Stored items
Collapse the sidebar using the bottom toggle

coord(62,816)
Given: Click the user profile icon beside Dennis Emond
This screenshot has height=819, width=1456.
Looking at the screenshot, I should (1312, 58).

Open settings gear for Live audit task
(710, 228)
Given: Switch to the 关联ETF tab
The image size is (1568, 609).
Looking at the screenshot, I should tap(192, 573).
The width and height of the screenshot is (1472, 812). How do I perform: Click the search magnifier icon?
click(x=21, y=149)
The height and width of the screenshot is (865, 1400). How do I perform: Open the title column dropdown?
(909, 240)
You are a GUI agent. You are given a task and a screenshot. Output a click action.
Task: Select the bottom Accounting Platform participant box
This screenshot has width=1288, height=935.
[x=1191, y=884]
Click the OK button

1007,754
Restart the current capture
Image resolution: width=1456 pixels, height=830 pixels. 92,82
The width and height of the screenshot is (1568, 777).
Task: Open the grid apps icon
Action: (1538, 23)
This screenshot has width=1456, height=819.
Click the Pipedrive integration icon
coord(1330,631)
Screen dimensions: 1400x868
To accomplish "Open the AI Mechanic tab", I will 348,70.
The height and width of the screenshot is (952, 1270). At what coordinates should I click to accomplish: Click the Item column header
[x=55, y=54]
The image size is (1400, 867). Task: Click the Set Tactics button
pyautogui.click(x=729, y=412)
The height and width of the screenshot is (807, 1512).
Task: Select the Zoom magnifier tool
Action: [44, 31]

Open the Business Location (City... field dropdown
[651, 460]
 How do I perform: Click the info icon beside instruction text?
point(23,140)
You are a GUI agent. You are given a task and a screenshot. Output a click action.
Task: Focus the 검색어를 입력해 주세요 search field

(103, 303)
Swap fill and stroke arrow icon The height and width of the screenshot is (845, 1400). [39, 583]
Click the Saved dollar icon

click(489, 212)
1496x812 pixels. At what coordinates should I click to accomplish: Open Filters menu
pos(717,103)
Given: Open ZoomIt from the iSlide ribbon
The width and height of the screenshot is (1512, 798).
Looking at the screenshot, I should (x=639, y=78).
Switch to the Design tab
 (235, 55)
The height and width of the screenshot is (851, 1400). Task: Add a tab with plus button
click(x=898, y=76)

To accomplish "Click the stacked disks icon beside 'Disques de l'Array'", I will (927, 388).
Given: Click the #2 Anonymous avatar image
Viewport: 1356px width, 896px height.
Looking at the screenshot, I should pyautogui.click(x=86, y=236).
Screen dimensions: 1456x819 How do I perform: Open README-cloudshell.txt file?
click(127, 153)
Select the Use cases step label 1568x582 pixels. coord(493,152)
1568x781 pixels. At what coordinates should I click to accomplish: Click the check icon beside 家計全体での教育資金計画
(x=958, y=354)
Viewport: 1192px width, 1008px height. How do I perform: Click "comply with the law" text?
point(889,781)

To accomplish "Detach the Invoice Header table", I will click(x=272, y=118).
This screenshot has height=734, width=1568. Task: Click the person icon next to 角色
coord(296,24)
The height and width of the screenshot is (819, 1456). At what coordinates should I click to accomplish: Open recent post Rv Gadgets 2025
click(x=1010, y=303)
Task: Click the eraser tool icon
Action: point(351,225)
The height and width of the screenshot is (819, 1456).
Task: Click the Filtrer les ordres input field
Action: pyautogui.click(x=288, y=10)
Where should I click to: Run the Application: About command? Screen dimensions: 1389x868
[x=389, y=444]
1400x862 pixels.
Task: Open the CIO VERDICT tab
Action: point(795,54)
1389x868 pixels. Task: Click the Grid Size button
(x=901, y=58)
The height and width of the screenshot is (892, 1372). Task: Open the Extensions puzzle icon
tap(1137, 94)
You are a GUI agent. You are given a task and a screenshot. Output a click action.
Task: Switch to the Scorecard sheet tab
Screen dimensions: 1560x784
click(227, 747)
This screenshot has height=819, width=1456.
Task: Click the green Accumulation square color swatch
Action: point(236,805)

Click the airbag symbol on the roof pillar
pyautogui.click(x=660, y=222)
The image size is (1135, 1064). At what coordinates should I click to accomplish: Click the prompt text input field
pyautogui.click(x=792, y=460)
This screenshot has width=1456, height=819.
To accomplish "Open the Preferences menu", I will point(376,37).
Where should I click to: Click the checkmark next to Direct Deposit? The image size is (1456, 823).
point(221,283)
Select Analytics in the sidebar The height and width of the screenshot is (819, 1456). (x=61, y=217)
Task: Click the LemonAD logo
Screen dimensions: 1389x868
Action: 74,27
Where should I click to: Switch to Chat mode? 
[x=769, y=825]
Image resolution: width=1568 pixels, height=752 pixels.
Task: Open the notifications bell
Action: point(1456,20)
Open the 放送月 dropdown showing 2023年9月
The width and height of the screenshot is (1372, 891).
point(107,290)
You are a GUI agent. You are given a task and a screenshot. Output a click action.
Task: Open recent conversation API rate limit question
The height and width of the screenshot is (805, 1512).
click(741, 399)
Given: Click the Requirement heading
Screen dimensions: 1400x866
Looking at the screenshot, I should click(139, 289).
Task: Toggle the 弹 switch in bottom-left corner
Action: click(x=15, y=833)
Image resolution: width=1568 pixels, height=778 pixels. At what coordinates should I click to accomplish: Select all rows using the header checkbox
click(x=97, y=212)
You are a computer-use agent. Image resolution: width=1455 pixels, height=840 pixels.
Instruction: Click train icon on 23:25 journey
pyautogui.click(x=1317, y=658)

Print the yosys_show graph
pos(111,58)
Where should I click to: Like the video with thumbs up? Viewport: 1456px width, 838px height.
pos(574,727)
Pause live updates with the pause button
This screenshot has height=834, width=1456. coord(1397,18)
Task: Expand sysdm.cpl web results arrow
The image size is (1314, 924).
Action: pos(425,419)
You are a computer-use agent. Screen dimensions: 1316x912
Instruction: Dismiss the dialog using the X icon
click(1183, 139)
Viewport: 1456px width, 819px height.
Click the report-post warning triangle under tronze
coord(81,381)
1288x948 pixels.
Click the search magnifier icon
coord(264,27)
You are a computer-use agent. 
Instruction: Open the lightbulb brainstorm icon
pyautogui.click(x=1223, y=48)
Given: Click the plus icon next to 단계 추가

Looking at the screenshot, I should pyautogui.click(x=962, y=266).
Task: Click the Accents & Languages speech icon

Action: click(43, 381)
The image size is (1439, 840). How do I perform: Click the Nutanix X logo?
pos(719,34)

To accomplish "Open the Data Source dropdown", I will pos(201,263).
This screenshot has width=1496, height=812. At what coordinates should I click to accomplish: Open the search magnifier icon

→ **Your goal**: Only the lines above starting at the line that holds "Image resolution: width=1568 pixels, height=778" and ending at the line that holds "Viewport: 1456px width, 819px height." are to be repeated, exactly and in full.

→ **Response to this task**:
Image resolution: width=1568 pixels, height=778 pixels. At what coordinates should I click to accomplish: Select all rows using the header checkbox
click(x=97, y=212)
You are a computer-use agent. Image resolution: width=1455 pixels, height=840 pixels.
Instruction: Click train icon on 23:25 journey
pyautogui.click(x=1317, y=658)

Print the yosys_show graph
pos(111,58)
Where should I click to: Like the video with thumbs up? Viewport: 1456px width, 838px height.
pos(574,727)
Pause live updates with the pause button
This screenshot has height=834, width=1456. coord(1397,18)
Task: Expand sysdm.cpl web results arrow
The image size is (1314, 924).
Action: pos(425,419)
You are a computer-use agent. Screen dimensions: 1316x912
Instruction: Dismiss the dialog using the X icon
click(1183, 139)
Viewport: 1456px width, 819px height.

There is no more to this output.